'Blackshades' Malware Co-Creator Sentenced to Five Years in Prison

Scammers are trying to take advantage of the millions of concerned government employees affected by a massive hack of the U.S. Office of Personnel Management's (OPM) systems, first discovered months ago. Kacper Pempel/Reuters

This week, Alex Yucel was sentenced to five years in prison for his role in the distribution of "Blackshades" malware technology. Since 2010, the technology was distributed to thousands of people in over 100 countries. Yucel plead guilty to hacking in February of this year.

"Alex Yucel created, marketed, and sold software that was designed to accomplish just one thing – gain control of a computer, and with it, a victim's identity and other important information.
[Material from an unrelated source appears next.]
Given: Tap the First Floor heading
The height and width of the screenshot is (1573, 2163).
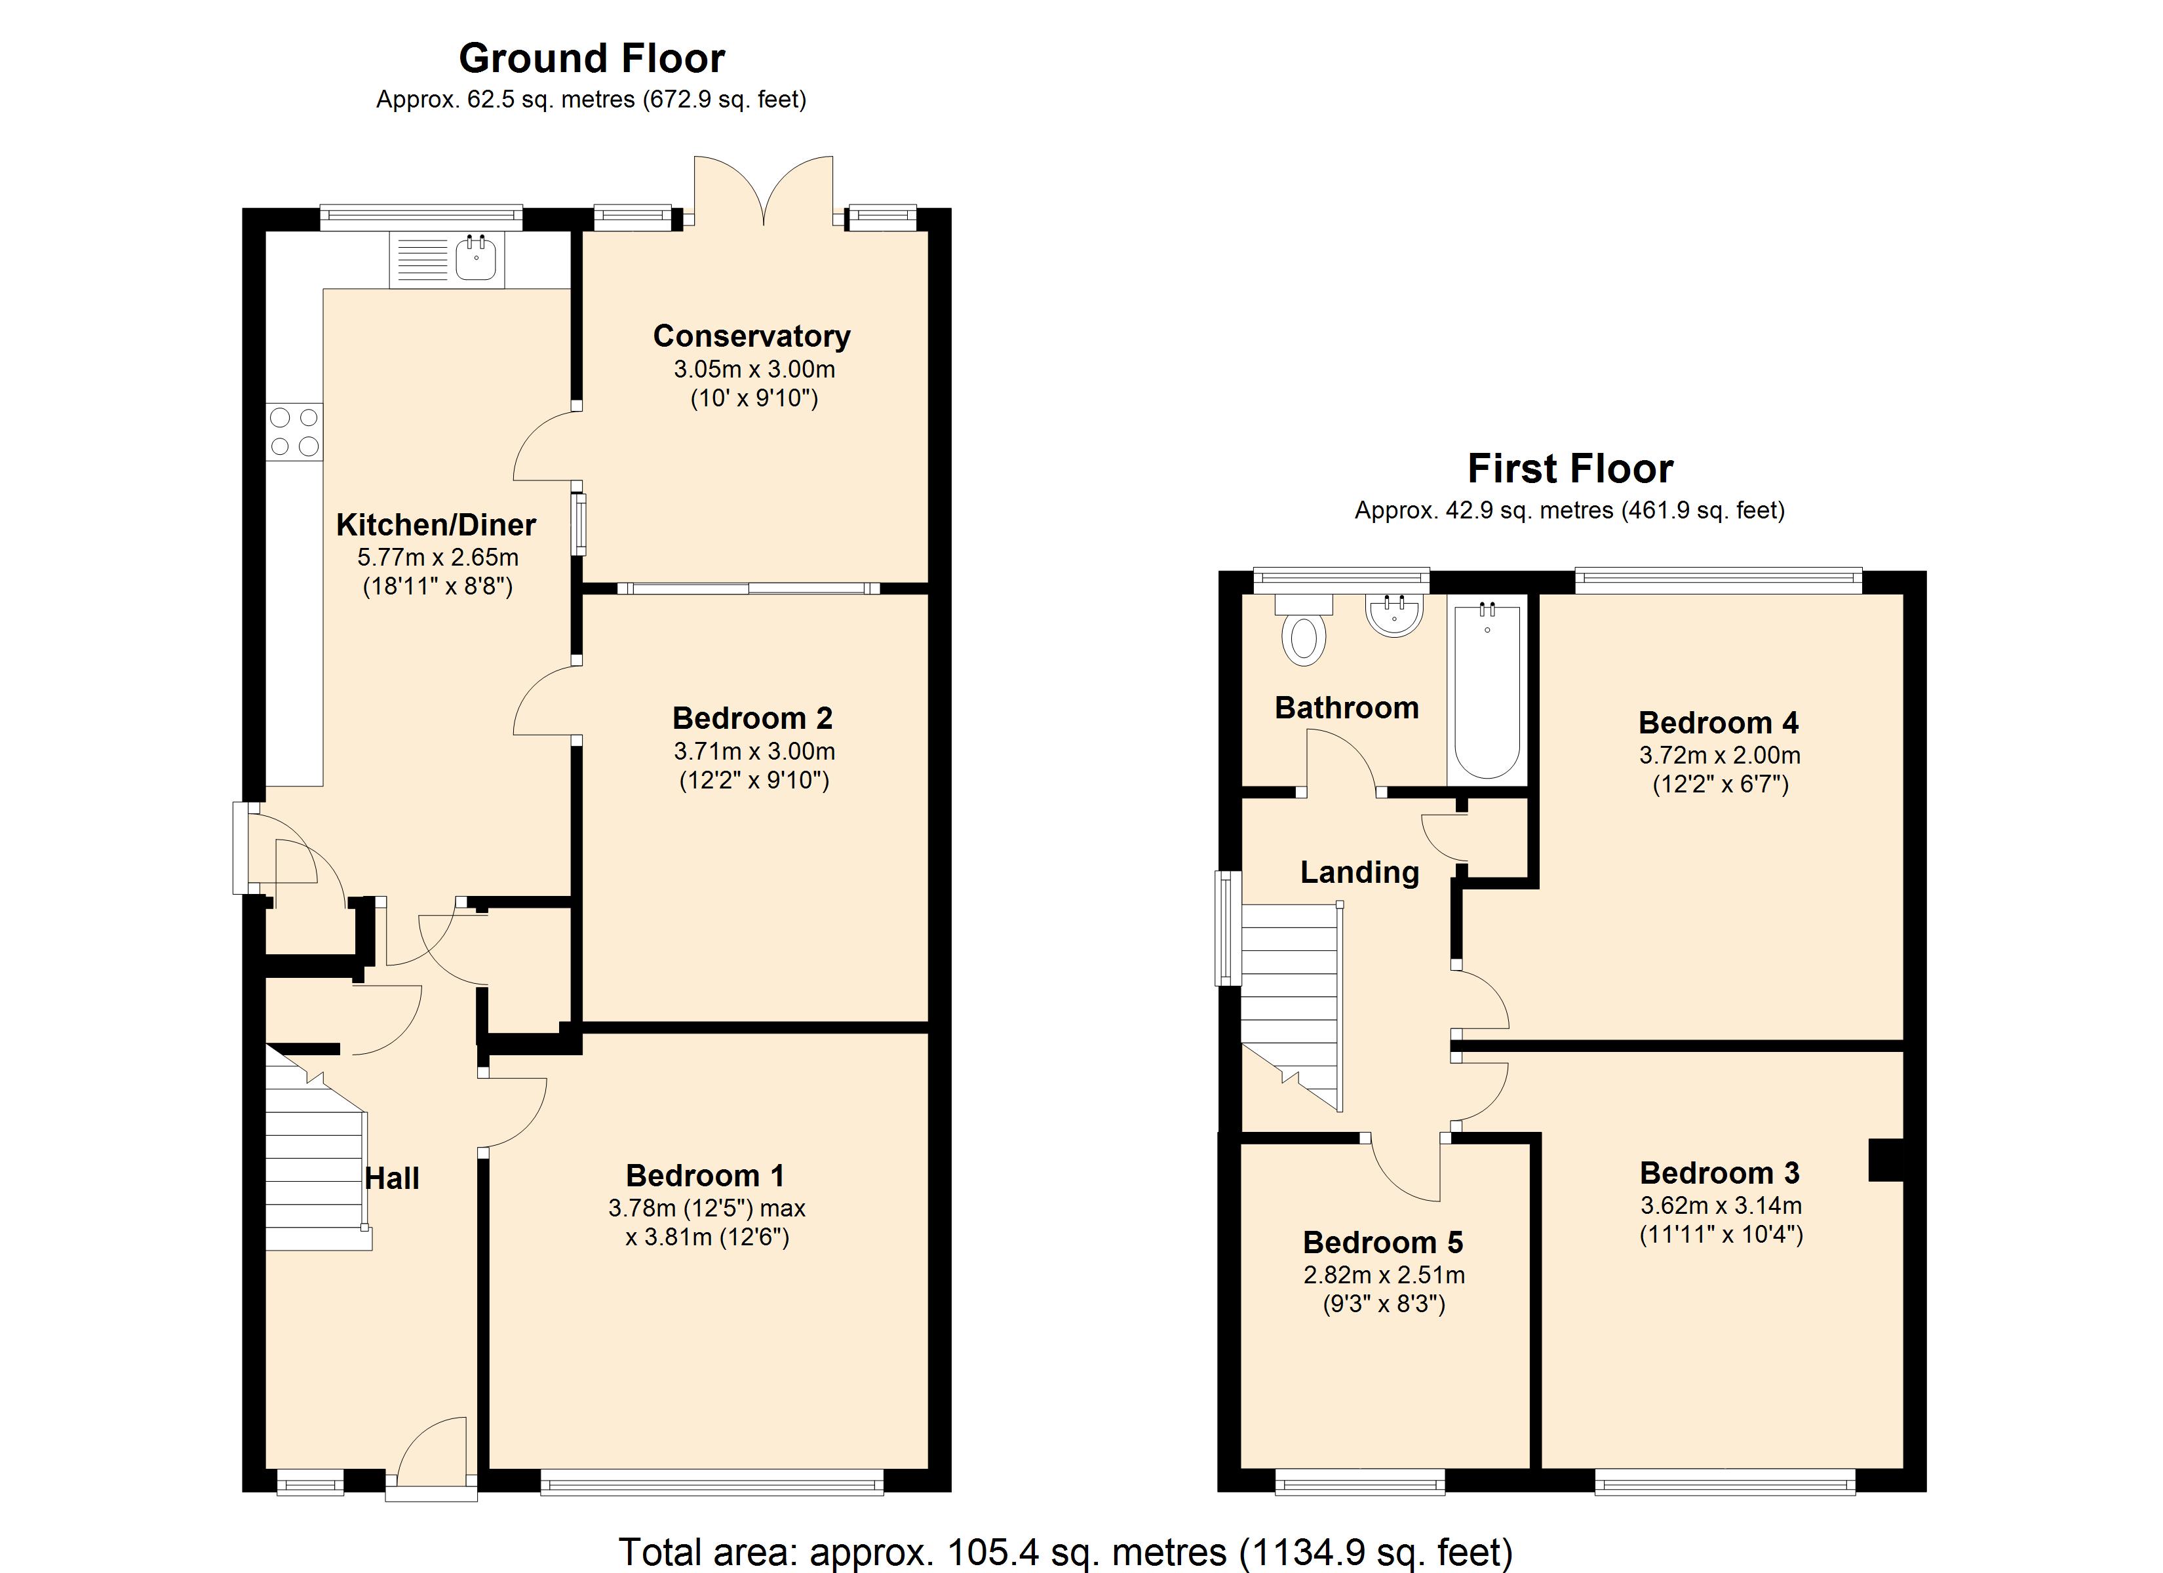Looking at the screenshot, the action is [1570, 469].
This malware victimized thousands of people across the globe and invaded their lives. But Yucel's computer hacking days are now over," Manhattan U.S. Attorney Preet Bharara said.
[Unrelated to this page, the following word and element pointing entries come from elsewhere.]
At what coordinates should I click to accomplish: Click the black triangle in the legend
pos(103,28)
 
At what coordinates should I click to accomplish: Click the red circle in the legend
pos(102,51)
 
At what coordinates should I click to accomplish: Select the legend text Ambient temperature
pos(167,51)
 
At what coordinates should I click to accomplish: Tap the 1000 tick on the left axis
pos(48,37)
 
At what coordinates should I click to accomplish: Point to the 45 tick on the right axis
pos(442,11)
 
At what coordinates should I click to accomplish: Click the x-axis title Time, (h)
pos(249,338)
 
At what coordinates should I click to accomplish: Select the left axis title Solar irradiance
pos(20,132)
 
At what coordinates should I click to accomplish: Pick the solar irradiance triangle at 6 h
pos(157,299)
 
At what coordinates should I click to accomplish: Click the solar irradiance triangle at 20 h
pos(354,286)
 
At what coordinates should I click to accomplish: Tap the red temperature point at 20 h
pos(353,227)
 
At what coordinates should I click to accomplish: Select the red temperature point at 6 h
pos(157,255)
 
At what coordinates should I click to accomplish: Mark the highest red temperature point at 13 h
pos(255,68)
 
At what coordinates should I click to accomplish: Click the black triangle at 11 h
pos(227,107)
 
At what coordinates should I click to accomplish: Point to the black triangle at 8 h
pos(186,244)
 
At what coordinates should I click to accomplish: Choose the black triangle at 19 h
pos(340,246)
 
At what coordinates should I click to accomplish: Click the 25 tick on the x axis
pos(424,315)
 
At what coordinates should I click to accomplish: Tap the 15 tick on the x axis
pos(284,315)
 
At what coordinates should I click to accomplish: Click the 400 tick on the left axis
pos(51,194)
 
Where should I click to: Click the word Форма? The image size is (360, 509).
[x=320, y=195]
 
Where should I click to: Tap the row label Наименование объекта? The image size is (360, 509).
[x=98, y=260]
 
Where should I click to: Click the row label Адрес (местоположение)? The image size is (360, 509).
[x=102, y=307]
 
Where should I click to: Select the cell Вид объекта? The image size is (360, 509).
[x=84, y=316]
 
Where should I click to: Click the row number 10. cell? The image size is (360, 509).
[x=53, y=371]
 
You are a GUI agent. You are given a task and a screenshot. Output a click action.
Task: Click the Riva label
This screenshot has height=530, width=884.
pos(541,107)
The primary product sold by Yucel was "RAT," a remote access tool. After RAT was installed on a person's computer, the user of the RAT could view documents, photographs and files on the persons computer. They could also access keystroke information which allowed them to access passwords. The technology could also be used to turn on the computer's web cam, allowing for spying. All of this could happen without the computer user noticing.
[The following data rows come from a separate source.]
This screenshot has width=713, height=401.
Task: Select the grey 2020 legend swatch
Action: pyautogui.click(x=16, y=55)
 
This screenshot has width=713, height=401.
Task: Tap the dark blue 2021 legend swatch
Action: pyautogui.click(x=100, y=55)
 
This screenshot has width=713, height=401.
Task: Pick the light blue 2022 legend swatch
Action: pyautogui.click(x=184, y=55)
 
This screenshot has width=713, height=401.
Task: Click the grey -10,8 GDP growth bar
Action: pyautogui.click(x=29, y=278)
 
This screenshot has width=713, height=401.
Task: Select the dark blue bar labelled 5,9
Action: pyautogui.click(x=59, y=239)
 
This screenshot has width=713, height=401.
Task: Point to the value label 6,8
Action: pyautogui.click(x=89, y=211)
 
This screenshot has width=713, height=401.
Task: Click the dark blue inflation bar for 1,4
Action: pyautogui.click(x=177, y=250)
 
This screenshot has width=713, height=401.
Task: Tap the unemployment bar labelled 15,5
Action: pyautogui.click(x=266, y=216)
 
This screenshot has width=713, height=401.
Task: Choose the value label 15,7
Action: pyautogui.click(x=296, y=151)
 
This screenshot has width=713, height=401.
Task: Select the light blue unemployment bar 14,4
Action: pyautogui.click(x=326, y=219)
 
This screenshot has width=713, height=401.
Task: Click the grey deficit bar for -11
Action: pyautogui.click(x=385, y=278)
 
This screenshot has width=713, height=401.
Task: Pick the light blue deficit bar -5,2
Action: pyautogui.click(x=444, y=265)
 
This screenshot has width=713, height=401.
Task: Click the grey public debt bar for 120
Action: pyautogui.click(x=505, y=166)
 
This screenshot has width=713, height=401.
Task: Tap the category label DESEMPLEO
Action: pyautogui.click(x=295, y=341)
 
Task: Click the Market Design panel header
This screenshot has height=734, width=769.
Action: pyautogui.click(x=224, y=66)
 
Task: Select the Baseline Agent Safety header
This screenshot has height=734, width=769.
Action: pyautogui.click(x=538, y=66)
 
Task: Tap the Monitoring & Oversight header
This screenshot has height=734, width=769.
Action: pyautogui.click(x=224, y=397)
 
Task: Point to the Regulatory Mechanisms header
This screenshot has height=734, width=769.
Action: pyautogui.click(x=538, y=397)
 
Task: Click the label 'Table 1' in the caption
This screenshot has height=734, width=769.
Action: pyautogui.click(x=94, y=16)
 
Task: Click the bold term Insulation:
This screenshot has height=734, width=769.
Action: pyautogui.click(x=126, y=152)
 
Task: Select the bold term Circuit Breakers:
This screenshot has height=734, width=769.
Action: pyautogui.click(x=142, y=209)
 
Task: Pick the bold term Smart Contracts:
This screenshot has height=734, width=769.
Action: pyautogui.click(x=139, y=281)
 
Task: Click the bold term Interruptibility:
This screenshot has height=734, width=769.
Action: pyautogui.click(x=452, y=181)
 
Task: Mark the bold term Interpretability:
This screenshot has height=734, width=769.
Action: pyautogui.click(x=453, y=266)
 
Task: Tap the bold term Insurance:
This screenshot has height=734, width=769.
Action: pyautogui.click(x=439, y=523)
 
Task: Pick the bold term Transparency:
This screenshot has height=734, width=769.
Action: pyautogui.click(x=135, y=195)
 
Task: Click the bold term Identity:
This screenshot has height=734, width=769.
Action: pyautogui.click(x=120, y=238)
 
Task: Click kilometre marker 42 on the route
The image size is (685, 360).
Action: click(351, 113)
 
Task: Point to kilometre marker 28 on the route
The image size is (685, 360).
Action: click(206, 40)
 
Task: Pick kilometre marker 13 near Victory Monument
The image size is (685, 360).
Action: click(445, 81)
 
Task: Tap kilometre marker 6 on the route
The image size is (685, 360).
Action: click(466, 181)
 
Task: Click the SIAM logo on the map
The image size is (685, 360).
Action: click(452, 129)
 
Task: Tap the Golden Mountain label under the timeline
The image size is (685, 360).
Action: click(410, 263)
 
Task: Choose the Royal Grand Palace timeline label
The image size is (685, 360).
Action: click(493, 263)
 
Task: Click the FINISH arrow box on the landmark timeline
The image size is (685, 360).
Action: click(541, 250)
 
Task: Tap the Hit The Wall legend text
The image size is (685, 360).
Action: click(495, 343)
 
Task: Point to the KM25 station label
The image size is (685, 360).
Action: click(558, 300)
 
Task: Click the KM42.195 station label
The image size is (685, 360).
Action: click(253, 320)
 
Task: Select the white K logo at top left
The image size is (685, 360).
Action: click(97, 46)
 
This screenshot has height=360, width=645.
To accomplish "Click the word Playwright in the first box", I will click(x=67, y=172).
Yucel created Blackshades RAT along with Michael Hogue. They sold the software for $40, generating over $350,000 in sales between September 2010 and April 2014. The technology was used to hack into over half a million computers across the world. Hogue is awaiting sentencing.

The United States extradited Yucel from Moldova in November 2013, though he is a Swedish national. In addition to five years in prison, Yucel will service three years supervised release and forfeit $200,000, as well as the computers he used.